▶ PROMPT: Skip all pictures; return exactly the lines from the one containing "This screenshot has height=1450, width=2200." through the end of the data.

Data entries:

== Segment start ==

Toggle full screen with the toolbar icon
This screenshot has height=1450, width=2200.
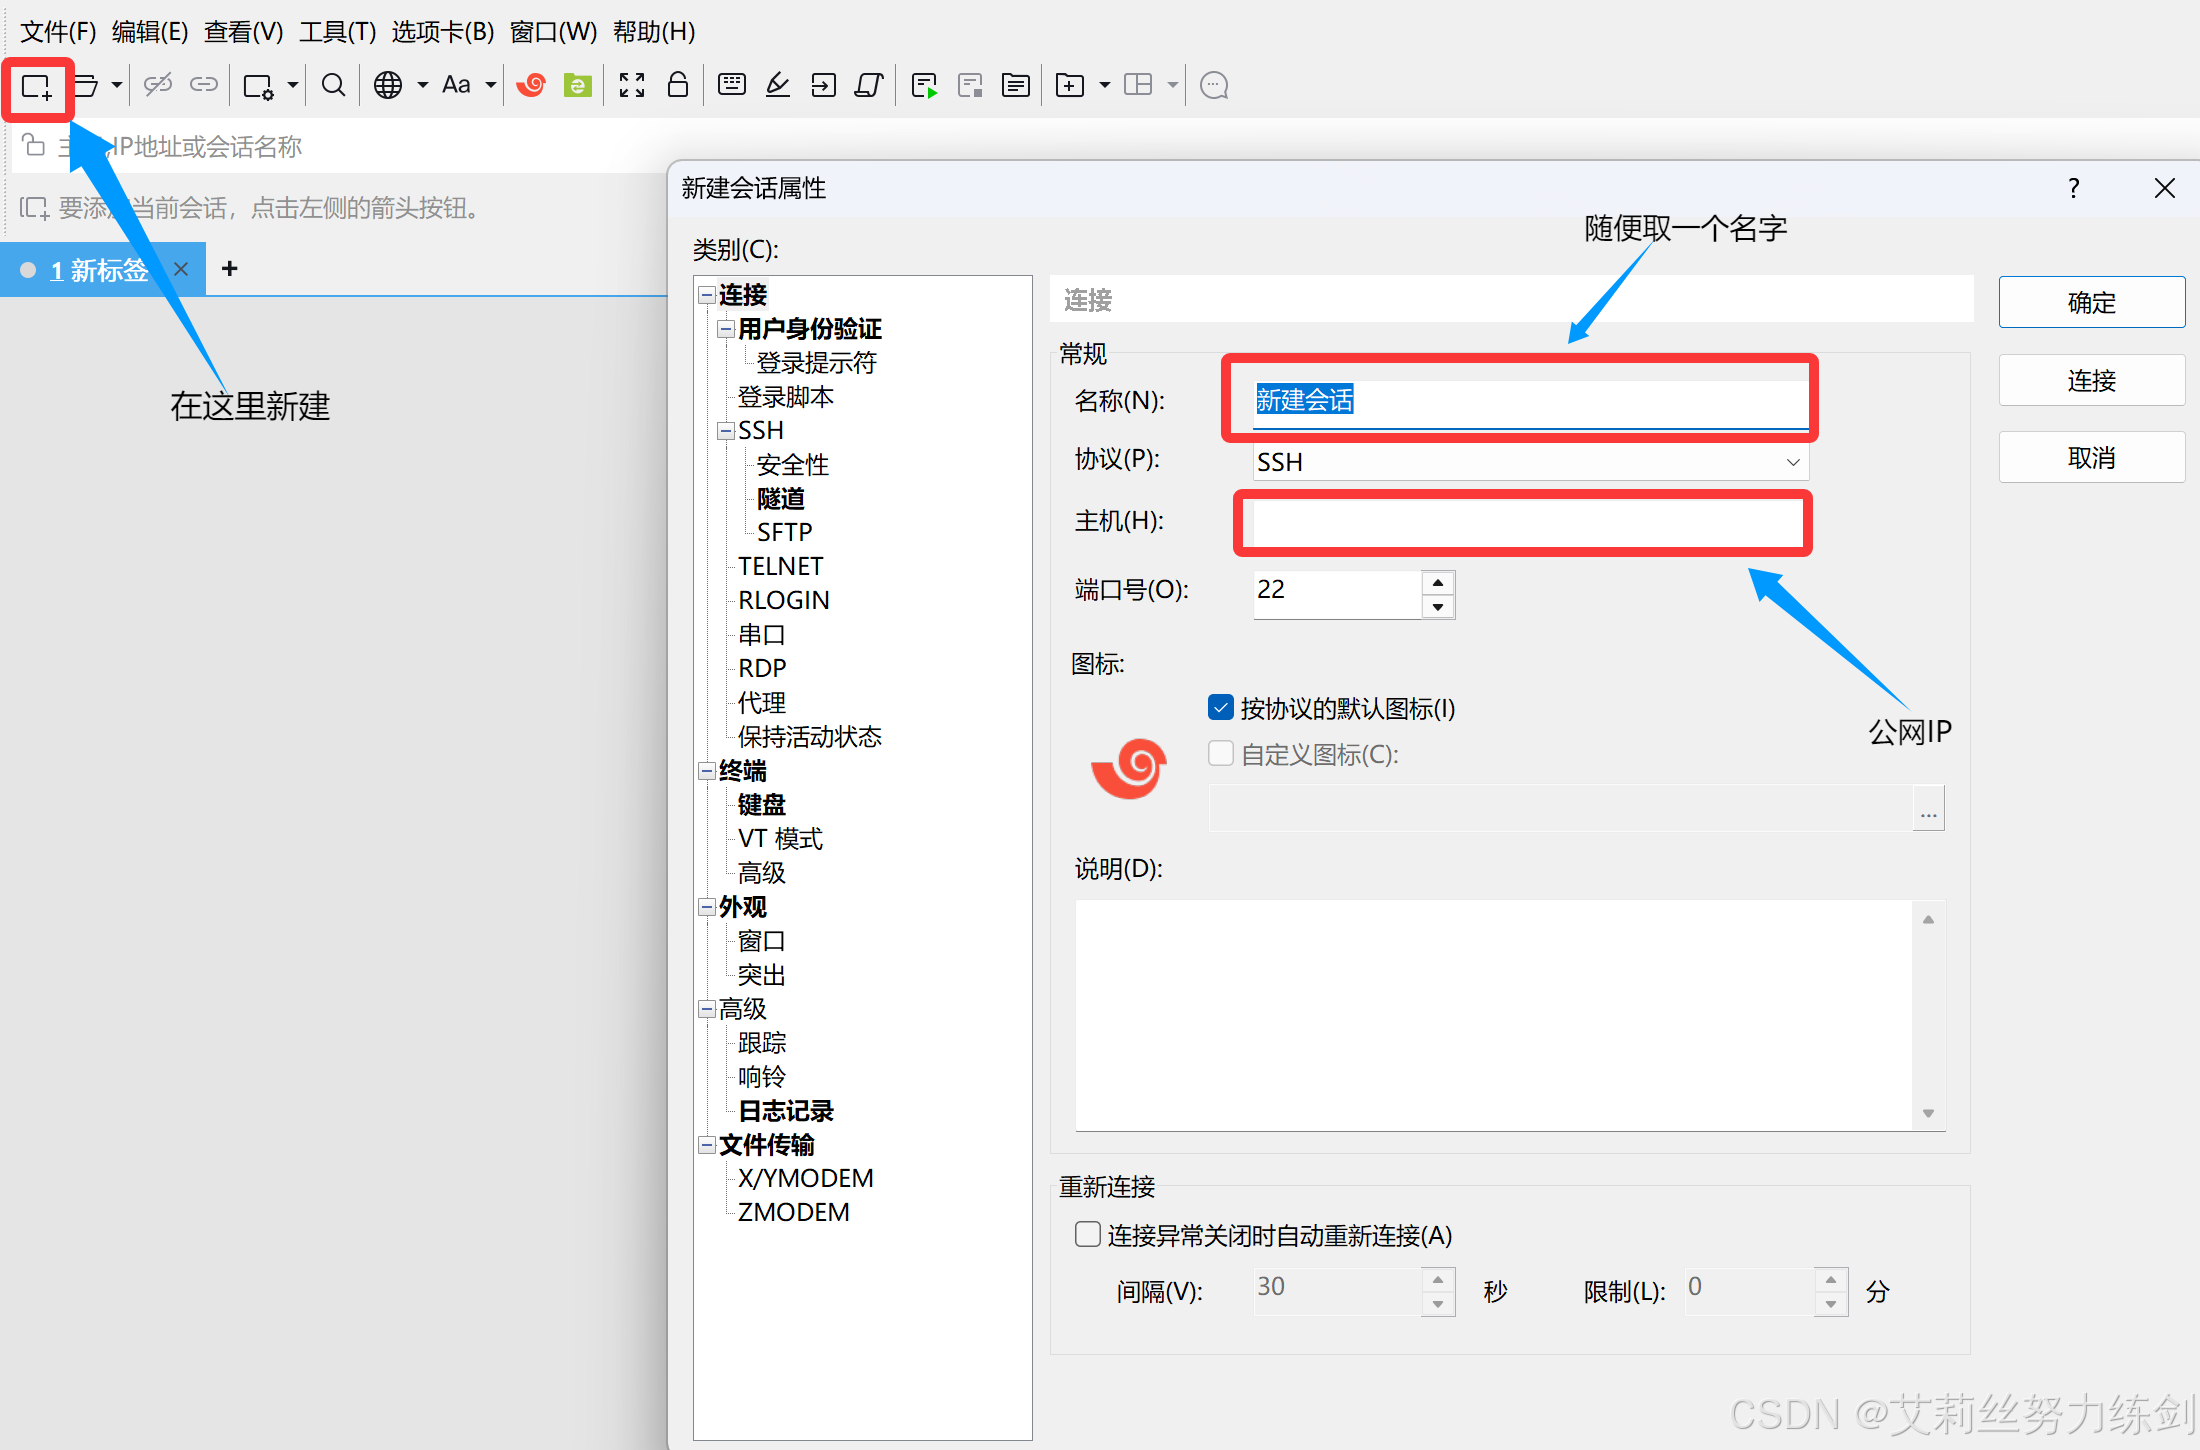pyautogui.click(x=632, y=86)
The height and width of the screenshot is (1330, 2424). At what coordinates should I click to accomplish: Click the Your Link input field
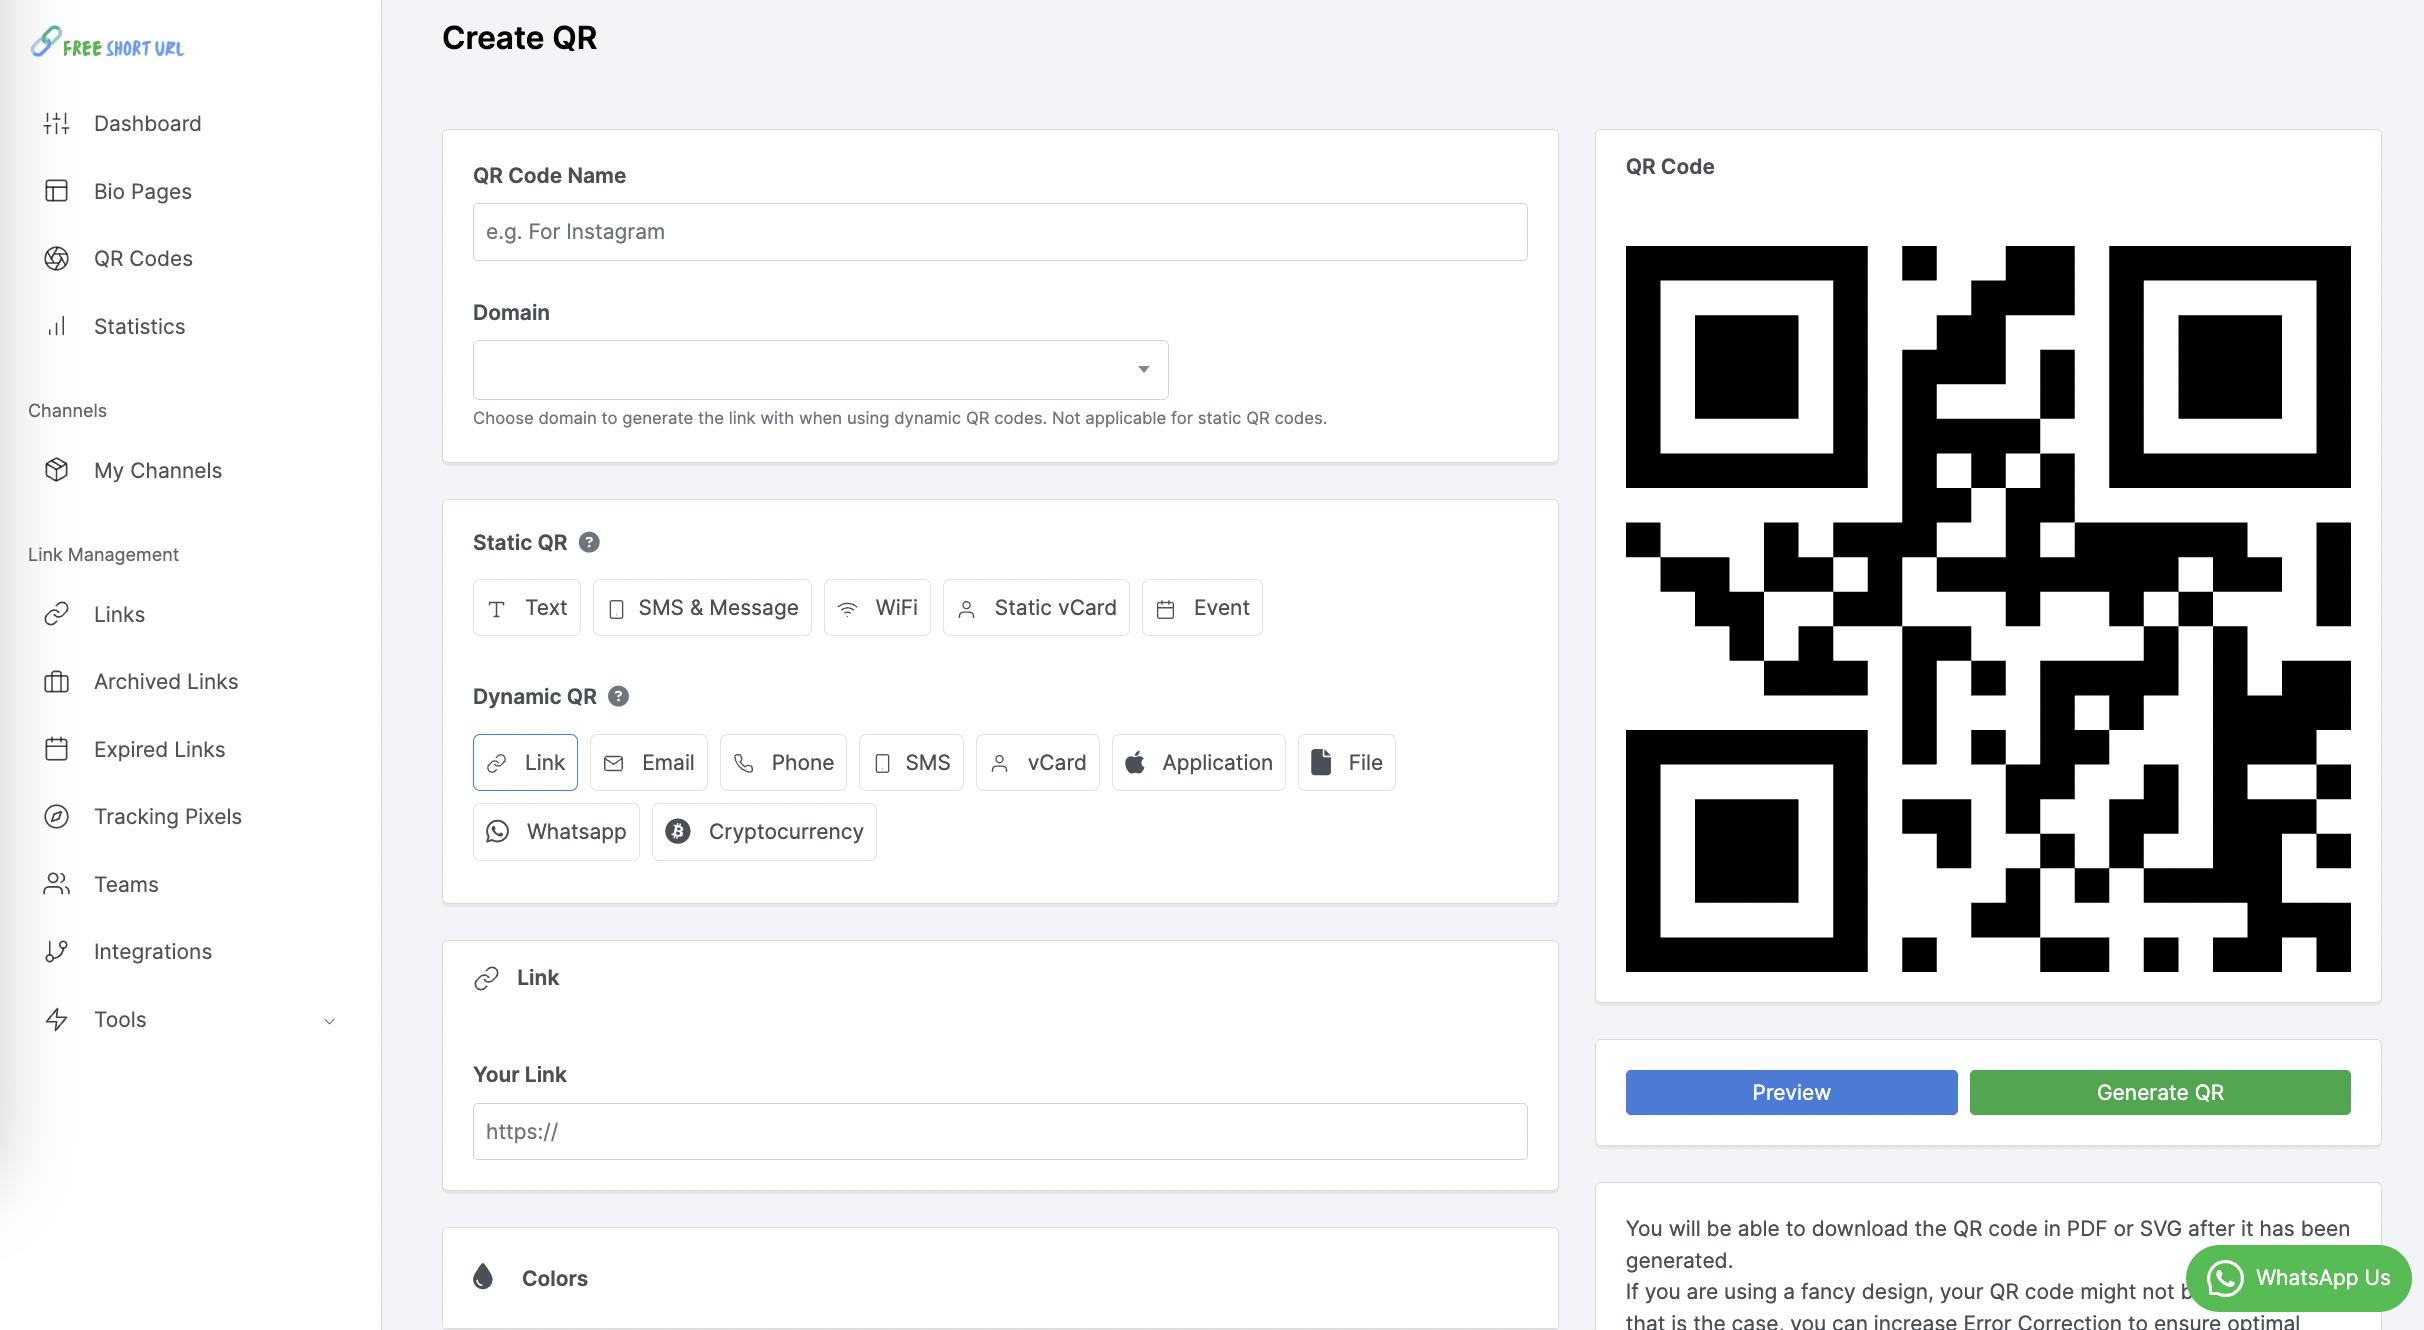(999, 1131)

== Segment end ==

▶ ANSWER BOX:
This screenshot has height=1450, width=2200.
pyautogui.click(x=632, y=86)
The height and width of the screenshot is (1330, 2424). At what coordinates should I click to accomplish: Click the Your Link input field
(999, 1131)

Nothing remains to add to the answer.